A long "stall" below 155F will also lead to a wider smoke ring.
Finally, there is drainage. As the meat cooks, juices, (including myoglobin) flow to the surface and evaporate. The rate increases dramatically as the meat reaches 130F when the collagen shrinks and wrings out the meat fibers. If this outward flow is strong enough, it will push back on surface juices containing dissolved CO/NO, so they never reach the interior. This counterflow causes the gas laden juices to pile up, and is responsible for the dark red line often visible along the ring's inside margin.
This simple experiment1 illustrates how juice-flow can dramatically modify the ring profile. Small plaster rods substitute for the meat- they contain a fine network of water-filled pores occupying 40% of the volume (like intra-muscular juices). A little red food coloring was placed on the tip of each rod. One rod was sealed in a container (preventing evaporation, but still allowing the dye to diffuse). On the second rod, only the dyed surface was exposed to air.
Evaporation drew moisture from the deep interior to the surface, counteracting the effect of diffusion. After 48 hours, the two rings could not be more distinct:
(note the dark red rim on the surface evaporation rod- discussed below in the footnotes)
More complex geometries sometimes occur, similar to the tree ring modulation with drought and rain. This "double ring" was created by initially heating the meat quickly (300F) for an hour, then dropping to 225F. The dark ring is from the counterflow of juices, but once the temperature dropped, the flow is reduced and the ring started to penetrated deeper.
All of these effects are captured by this illustration:
Wall |
Wedge |
|
|
I've modeled the fast and slow heating effect in these two animations. In the first simulation, the gases move through the meat faster than the heat, so the ring is wide and darkest at the surface (where the concentration of CO/NO is greatest). The color profile is wedge-shaped, dark at the surface and lighter towards the center.

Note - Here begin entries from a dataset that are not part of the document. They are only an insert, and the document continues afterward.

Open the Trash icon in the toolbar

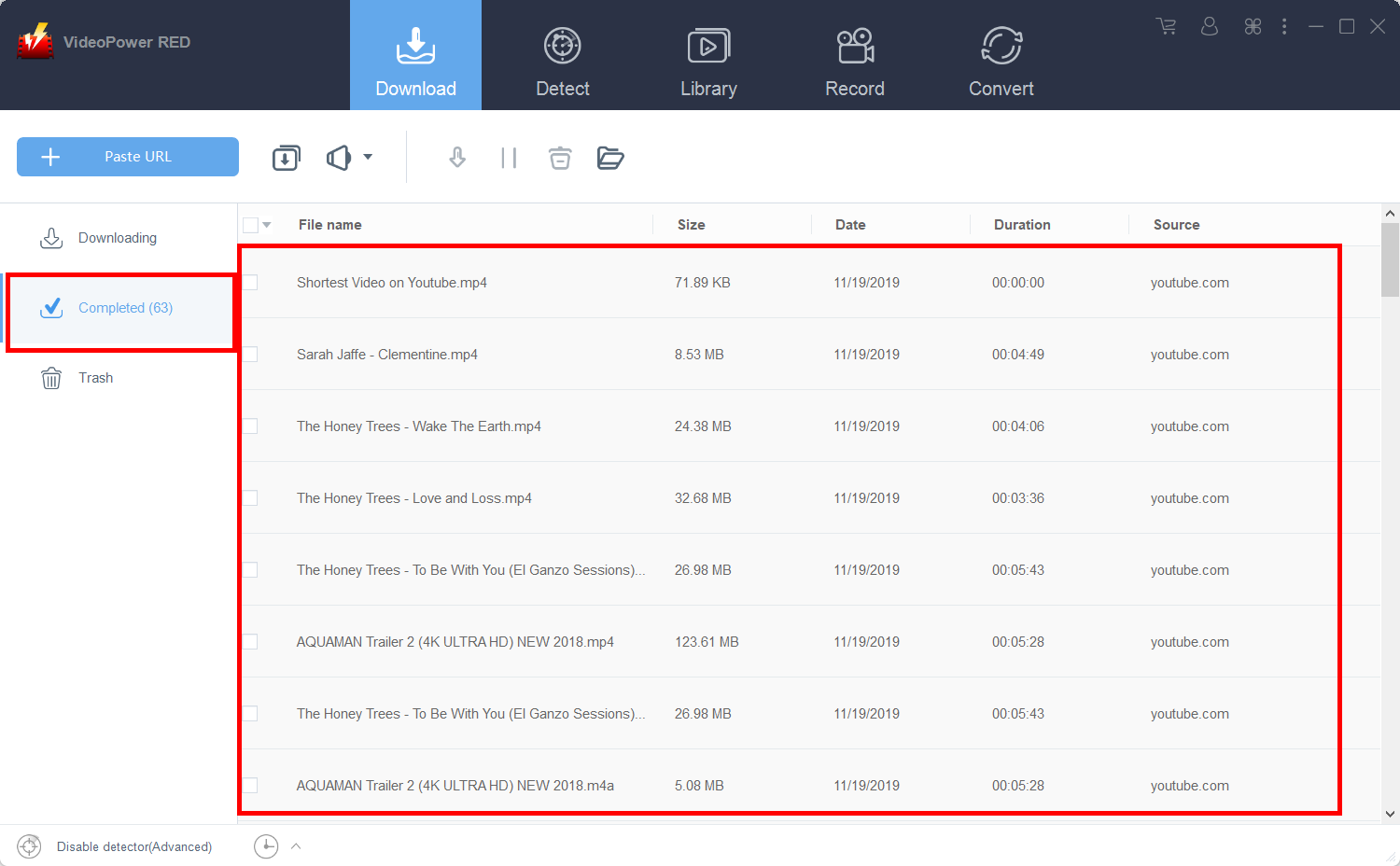pos(560,158)
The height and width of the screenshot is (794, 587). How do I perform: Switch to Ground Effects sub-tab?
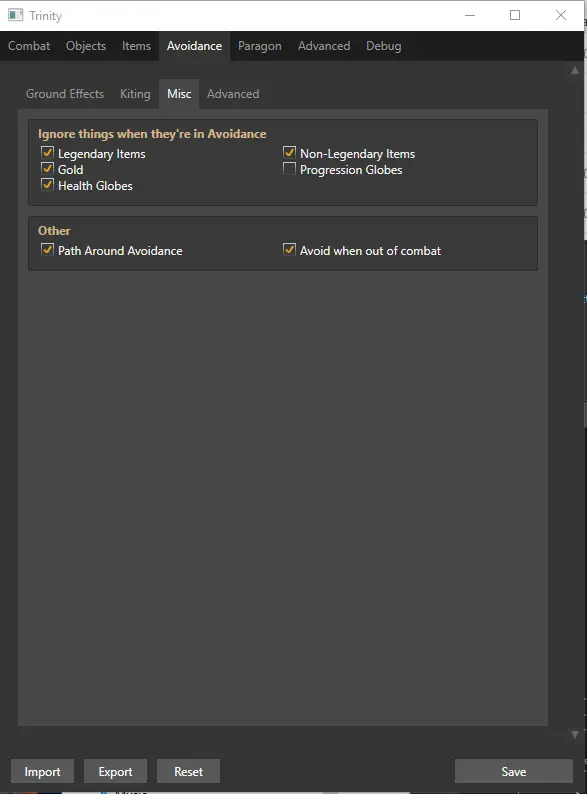pyautogui.click(x=65, y=94)
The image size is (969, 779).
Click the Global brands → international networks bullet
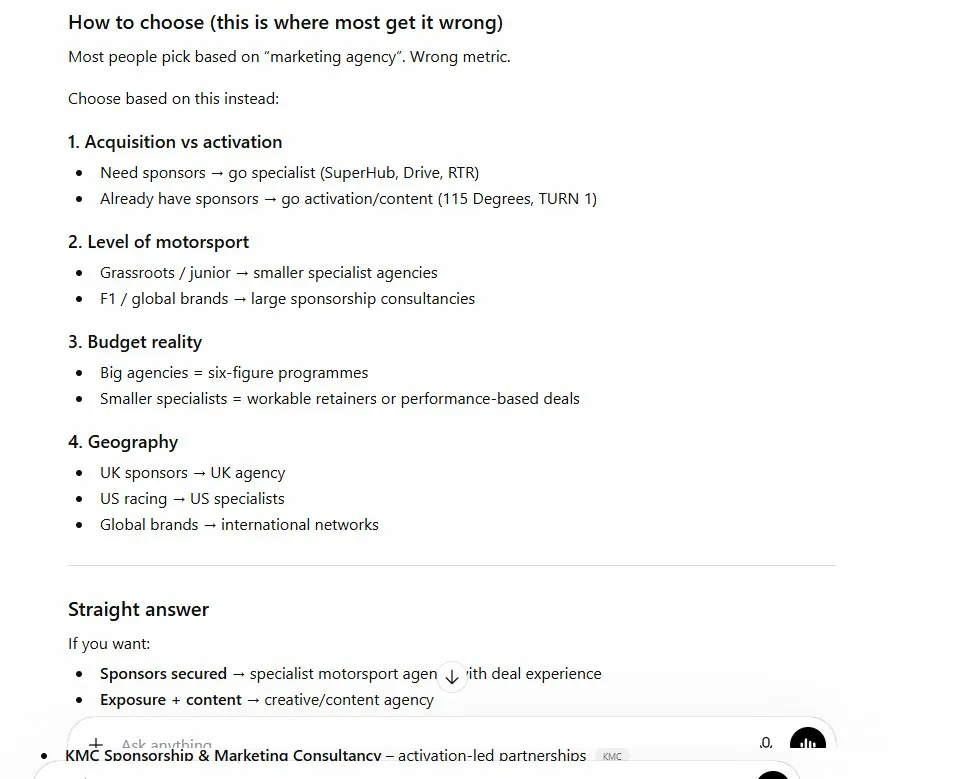click(x=239, y=524)
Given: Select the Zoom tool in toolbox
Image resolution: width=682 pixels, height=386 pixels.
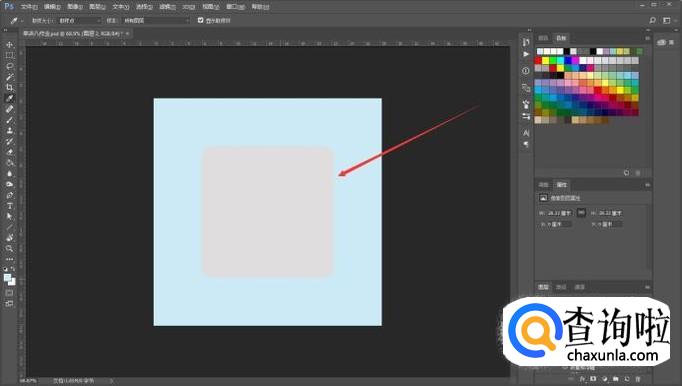Looking at the screenshot, I should (10, 248).
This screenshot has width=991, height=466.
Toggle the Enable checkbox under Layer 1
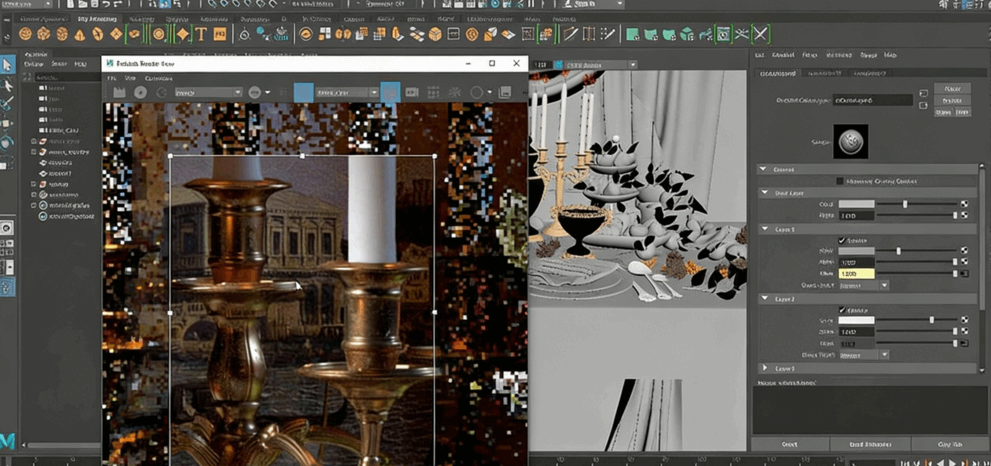point(842,240)
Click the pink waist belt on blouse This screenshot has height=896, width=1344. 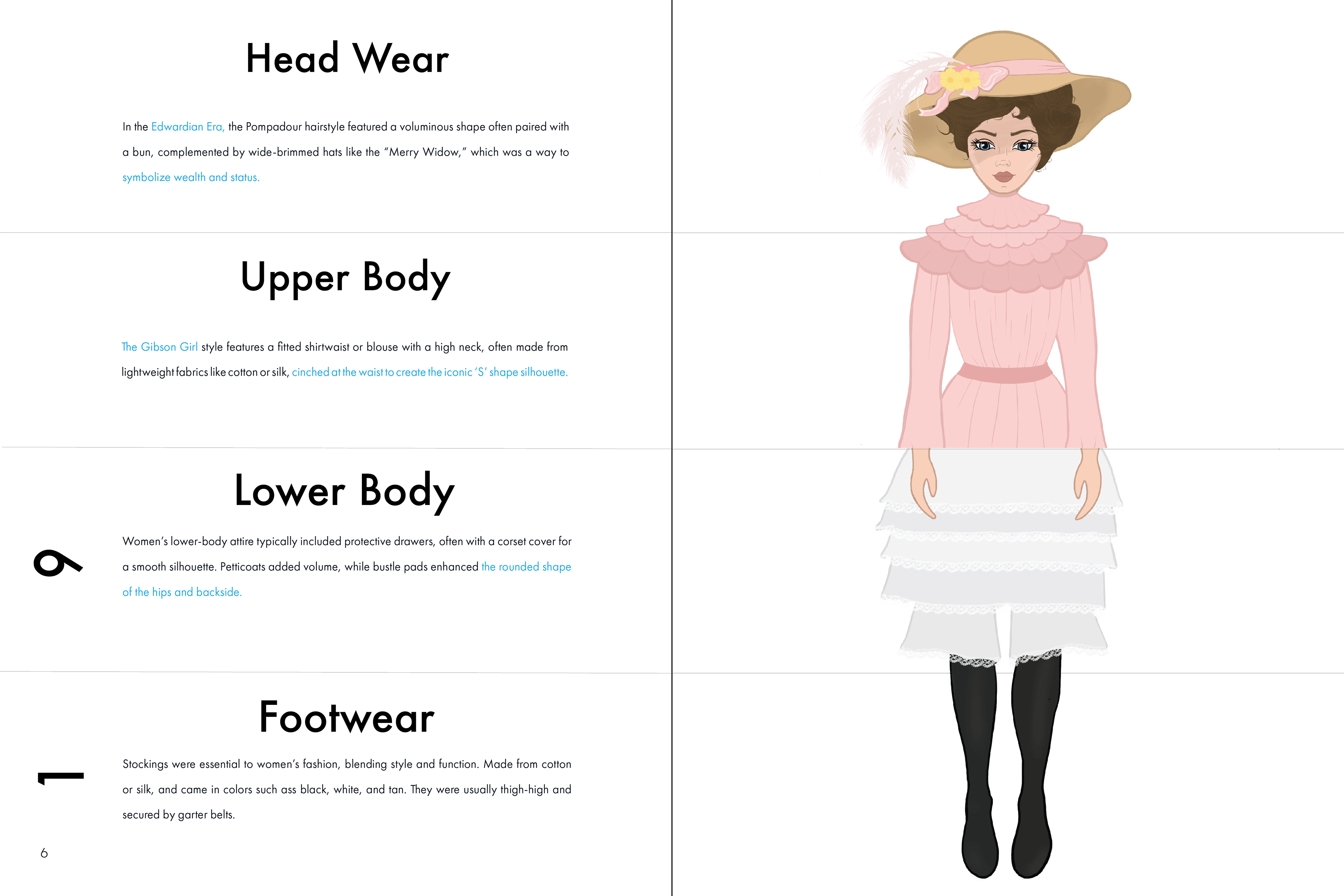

(gases and heat follow a complex error function distribution. Once the temperature rises above 170F, the color of the meat is fixed at that point, although the gases continue to increase in concentration and move deeper towards the center)
In this second animation, heat moves faster than the gases. At some point the heat outruns the gas and the ring is frozen in time. The profile is uniform, and stands like a wall between the bark and the interior.
Smoke rings are pink myoglobin stabilized by exposure to CO/NO gases so the color does not fade quickly with time. Their profile depends on cooking conditions- particularly temperature and humidity. And while they contribute little flavor and may be chemically faked, smoke rings are a reasonable surrogate for claiming traditional barbecue cooked right.